WORK REQUIRED: From the article below about the Life Link III helicopter, list every destination the crew is said to fly to from its base in Duluth.

TEXT SHOWN:
════════
Care in the Air: Life Link helicopter provides life-saving service

The Life Link III helicopter looks smaller up close than it does from the ground. But even in a limited space, it’s equipped like an ICU room that can fly.

"This has everything from EKG leads to defib pads," Flight Paramedic Patrick Fitzsimmons gave a rundown of some of the equipment they carry. "If you need it, we got it."

When a call comes in, Fitzsimmons might be on a crew that responds. Shelbi Schnichels would pilot the helicopter, and Marin Peterson works with him as a flight nurse.

"It’s nice because we both have different skill set," Fitzsimmons said. "Whereas I kind of come from maybe the ambulance side of things, whereas she comes from the ICUs and ERs and stuff like that."

Peterson said a helicopter is considered for emergencies that need quick attention and that might be far away.

"A lot of it’s time-sensitive things, so heart attacks, strokes, traumas. Those are kind of our primary," she said.

The Life Link III can cut the amount of time it takes to transport a patient by two-thirds. For example, a three-hour ambulance ride from International Falls only takes one hour in the helicopter.

"Especially in a region like this, a lot of it is very rural. So access to ambulances and hospitals can sometimes be difficult," Schnichels said.

The crew flies from the base at Essentia Health-St. Mary’s Medical Center in Duluth to International Falls, Grand Marais, northern Wisconsin, and even Ironwood, Mich.

About 75% of their trips are transports from one medical facility to another that might have a specialty a patient needs. The other 25% of calls are responding to a scene like an ATV crash. Schnichels said they don’t need a lot of room to land on a scene. She said a field that’s about 60×100 feet is plenty.

It’s a serious job, and when they have a patient, they don’t have time to enjoy the view. But the perspective is a perk.

"It beats looking out the back of an ambulance, that’s for sure," Fitzsimmons said.

And it may provide some comfort to patients, even on their worst day.

"It’s a very stimulating environment," Fitzsimmons said. "So the more that you can kind of talk to them and be like, ‘Hey, just try and look out the window,’ you know, even that little stuff helps."

The three agree: We should all feel safer knowing a medical helicopter is a quick flight away.

"We just want to help our community," Peterson said. "And we are definitely here to help."

With Essentia’s Vision Northland project, eventually, a new helipad will be built to make transfers into the hospital even faster.
════════
(Dataset entries)
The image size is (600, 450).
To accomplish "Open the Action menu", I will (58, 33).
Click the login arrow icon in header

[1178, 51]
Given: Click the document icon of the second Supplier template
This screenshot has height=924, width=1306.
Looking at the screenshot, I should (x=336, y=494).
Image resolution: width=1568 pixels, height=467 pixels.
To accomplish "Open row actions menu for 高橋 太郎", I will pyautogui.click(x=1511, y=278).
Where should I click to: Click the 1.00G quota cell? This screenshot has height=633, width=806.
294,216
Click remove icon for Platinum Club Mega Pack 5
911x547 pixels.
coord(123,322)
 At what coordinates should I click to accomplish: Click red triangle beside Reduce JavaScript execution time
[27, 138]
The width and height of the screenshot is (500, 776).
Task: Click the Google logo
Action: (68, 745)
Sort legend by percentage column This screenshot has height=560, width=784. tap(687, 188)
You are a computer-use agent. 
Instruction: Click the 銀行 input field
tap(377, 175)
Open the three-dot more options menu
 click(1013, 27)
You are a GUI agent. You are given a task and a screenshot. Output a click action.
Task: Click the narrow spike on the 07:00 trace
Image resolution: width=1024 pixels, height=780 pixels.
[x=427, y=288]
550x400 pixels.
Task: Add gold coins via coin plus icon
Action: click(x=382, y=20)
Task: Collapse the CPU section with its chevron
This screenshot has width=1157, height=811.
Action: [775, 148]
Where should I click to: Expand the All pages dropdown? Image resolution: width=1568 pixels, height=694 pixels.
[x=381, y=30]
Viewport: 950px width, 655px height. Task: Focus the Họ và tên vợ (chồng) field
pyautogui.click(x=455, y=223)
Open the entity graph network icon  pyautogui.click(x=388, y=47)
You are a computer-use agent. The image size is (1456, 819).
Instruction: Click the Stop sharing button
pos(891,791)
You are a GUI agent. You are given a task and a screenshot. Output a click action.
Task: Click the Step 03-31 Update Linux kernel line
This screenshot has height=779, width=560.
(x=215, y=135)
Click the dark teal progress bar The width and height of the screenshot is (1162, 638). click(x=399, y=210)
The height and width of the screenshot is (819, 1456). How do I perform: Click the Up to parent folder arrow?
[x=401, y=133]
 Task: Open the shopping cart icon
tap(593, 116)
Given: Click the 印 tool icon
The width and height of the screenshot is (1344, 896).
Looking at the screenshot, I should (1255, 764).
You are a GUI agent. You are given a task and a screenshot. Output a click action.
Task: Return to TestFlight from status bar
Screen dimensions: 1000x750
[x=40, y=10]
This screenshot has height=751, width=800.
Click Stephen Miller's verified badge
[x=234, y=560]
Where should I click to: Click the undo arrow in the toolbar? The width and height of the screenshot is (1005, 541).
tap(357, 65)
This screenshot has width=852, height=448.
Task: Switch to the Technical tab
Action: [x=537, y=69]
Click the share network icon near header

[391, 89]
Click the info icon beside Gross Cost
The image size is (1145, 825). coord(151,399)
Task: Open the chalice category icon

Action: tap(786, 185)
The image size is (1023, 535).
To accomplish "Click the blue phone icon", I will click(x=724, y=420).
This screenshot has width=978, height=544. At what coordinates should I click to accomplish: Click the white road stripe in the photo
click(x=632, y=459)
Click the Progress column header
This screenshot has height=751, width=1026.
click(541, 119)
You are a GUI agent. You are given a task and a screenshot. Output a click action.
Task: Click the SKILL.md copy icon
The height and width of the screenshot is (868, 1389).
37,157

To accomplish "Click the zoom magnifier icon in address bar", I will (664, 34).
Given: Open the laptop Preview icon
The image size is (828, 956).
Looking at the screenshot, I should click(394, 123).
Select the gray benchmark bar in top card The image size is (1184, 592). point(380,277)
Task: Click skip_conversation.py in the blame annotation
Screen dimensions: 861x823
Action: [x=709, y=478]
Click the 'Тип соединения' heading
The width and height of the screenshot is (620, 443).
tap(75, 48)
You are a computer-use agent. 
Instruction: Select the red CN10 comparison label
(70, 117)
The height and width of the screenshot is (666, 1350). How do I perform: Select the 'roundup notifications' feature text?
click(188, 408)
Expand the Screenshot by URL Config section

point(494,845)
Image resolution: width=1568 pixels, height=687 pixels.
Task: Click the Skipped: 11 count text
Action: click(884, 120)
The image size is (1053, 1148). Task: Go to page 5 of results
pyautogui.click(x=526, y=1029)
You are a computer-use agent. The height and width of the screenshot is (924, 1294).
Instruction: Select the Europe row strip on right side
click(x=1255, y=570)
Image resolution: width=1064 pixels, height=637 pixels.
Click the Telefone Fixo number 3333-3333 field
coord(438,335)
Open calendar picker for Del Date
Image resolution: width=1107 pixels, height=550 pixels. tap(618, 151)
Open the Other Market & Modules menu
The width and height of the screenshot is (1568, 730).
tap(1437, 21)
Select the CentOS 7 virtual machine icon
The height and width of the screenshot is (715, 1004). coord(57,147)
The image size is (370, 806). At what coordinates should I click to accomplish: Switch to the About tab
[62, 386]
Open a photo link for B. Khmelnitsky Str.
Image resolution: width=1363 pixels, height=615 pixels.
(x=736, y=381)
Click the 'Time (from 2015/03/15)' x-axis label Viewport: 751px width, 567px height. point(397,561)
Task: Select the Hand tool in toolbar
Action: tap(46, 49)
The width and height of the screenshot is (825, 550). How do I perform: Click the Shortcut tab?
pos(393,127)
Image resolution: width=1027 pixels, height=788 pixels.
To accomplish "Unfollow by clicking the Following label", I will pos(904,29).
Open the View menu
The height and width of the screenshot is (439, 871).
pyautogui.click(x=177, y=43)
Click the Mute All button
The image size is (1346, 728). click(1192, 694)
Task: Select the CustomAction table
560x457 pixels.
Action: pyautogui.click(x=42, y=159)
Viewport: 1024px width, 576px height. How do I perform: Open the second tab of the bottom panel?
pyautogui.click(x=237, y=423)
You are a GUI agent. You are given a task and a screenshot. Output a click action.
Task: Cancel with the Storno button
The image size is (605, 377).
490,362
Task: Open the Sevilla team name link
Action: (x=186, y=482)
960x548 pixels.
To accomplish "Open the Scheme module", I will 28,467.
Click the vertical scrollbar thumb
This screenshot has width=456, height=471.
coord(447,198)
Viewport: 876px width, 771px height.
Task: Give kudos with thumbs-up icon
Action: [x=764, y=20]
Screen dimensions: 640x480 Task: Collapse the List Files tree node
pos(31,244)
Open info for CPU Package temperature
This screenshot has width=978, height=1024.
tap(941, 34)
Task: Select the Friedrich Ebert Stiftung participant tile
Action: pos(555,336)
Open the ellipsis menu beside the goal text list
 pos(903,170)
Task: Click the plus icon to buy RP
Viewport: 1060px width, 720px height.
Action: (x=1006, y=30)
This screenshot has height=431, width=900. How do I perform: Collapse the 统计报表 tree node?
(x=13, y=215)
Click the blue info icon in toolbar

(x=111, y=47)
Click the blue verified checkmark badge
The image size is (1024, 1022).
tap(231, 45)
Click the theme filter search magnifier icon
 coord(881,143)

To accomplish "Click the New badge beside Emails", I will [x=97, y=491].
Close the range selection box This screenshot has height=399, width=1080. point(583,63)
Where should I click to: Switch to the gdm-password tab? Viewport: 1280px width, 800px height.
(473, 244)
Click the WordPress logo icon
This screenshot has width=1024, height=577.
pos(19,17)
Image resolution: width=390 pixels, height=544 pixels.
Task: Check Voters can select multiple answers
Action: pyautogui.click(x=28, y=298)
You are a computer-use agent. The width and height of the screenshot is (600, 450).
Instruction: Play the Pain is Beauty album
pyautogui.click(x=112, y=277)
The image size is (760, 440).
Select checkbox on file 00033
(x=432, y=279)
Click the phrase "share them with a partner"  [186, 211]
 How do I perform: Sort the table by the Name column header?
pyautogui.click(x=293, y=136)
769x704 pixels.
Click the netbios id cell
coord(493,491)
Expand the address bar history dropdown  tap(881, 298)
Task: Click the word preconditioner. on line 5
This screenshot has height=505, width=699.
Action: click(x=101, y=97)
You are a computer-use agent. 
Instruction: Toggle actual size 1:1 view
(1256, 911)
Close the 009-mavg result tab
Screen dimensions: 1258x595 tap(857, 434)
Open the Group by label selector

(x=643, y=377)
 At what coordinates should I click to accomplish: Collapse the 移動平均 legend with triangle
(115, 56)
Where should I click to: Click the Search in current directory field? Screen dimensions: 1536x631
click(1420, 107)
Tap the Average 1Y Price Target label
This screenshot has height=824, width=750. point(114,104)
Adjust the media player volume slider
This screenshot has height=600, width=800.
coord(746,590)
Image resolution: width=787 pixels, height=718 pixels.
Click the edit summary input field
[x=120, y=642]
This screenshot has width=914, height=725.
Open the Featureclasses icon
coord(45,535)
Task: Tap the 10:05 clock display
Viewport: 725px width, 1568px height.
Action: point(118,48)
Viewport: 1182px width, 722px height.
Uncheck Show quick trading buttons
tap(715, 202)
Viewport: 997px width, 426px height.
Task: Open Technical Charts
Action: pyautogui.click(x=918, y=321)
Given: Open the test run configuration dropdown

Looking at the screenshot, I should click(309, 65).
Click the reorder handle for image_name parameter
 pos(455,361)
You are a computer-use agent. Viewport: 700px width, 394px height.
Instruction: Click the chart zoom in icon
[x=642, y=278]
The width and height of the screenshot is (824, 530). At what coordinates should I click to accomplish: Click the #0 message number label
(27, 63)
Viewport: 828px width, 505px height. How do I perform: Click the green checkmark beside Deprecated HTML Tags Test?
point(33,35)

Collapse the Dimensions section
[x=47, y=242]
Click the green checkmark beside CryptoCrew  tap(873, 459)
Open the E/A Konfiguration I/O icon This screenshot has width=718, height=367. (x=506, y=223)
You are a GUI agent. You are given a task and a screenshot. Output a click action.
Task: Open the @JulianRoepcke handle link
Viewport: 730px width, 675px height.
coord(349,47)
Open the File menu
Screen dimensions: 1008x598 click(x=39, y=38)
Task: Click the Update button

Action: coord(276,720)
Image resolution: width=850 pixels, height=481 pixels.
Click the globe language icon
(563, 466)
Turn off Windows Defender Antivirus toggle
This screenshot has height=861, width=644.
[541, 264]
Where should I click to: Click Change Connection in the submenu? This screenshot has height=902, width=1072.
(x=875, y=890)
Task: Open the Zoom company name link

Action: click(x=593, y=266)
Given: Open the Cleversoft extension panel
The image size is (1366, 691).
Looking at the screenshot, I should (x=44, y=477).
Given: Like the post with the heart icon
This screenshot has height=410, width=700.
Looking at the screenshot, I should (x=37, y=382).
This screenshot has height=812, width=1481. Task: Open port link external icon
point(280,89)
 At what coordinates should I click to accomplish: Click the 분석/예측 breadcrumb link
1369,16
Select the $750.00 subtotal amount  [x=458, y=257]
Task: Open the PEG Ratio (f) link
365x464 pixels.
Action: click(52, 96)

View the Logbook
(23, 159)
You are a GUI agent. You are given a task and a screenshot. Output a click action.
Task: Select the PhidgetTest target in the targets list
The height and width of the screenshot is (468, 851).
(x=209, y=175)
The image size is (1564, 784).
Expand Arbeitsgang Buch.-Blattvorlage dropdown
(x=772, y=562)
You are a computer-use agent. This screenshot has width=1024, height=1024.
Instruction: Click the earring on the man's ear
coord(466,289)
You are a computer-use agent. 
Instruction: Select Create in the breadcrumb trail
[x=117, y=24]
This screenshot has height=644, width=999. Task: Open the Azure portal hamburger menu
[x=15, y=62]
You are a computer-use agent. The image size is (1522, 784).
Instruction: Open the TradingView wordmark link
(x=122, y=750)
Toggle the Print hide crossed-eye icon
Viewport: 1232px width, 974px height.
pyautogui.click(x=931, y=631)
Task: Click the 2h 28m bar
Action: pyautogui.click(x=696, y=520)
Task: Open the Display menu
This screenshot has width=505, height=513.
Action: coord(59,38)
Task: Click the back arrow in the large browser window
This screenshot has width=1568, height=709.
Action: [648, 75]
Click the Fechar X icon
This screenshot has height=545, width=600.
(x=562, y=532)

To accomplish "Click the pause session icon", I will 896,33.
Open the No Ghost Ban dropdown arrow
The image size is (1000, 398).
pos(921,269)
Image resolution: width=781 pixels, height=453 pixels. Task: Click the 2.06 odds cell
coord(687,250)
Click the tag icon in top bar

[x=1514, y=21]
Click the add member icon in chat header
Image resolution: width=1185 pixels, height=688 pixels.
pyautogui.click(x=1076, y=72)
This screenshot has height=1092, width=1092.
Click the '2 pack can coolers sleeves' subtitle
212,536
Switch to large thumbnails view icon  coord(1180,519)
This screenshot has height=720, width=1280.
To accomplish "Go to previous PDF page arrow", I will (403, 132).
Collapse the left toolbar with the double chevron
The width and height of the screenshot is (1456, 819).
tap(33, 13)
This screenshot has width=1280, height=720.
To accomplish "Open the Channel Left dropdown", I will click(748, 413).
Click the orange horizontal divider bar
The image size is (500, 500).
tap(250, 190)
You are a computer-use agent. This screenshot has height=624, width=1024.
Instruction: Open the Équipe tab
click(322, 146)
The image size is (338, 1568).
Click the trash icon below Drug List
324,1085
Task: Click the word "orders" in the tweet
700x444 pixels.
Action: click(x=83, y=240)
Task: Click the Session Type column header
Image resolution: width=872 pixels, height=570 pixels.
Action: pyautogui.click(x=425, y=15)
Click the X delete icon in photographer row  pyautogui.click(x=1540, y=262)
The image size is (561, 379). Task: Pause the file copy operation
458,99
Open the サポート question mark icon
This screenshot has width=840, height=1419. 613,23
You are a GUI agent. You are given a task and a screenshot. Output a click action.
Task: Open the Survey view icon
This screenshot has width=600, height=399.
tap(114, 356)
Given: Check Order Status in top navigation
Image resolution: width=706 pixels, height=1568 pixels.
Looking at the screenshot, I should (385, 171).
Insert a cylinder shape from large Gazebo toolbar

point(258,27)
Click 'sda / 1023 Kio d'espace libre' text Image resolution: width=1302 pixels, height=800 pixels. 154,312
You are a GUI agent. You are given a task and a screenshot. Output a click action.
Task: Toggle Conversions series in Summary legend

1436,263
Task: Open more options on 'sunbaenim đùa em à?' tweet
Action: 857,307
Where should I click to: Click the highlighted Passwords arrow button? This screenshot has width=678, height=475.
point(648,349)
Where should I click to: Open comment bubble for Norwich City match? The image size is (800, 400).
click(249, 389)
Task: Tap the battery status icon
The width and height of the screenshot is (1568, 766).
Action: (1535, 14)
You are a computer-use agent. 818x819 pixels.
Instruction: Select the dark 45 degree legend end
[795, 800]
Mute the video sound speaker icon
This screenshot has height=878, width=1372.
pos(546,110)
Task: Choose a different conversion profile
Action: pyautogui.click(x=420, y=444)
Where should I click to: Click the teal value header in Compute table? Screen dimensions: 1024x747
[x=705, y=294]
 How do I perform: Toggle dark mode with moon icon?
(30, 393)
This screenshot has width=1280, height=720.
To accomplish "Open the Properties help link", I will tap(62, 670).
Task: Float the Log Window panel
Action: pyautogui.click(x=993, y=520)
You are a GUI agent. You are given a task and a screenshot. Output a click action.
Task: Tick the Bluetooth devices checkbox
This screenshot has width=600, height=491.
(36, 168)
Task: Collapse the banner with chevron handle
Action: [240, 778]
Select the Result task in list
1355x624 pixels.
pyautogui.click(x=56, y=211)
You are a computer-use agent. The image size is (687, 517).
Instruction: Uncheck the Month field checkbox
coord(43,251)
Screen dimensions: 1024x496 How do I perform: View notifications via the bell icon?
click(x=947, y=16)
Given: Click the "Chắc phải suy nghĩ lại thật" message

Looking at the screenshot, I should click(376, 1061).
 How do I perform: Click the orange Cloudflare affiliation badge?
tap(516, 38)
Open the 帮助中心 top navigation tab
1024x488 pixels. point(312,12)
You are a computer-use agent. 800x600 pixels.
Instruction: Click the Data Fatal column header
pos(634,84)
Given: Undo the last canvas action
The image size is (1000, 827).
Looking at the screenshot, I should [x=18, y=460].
════════
WRITTEN ANSWER:
International Falls
Grand Marais
Northern Wisconsin
Ironwood, Mich.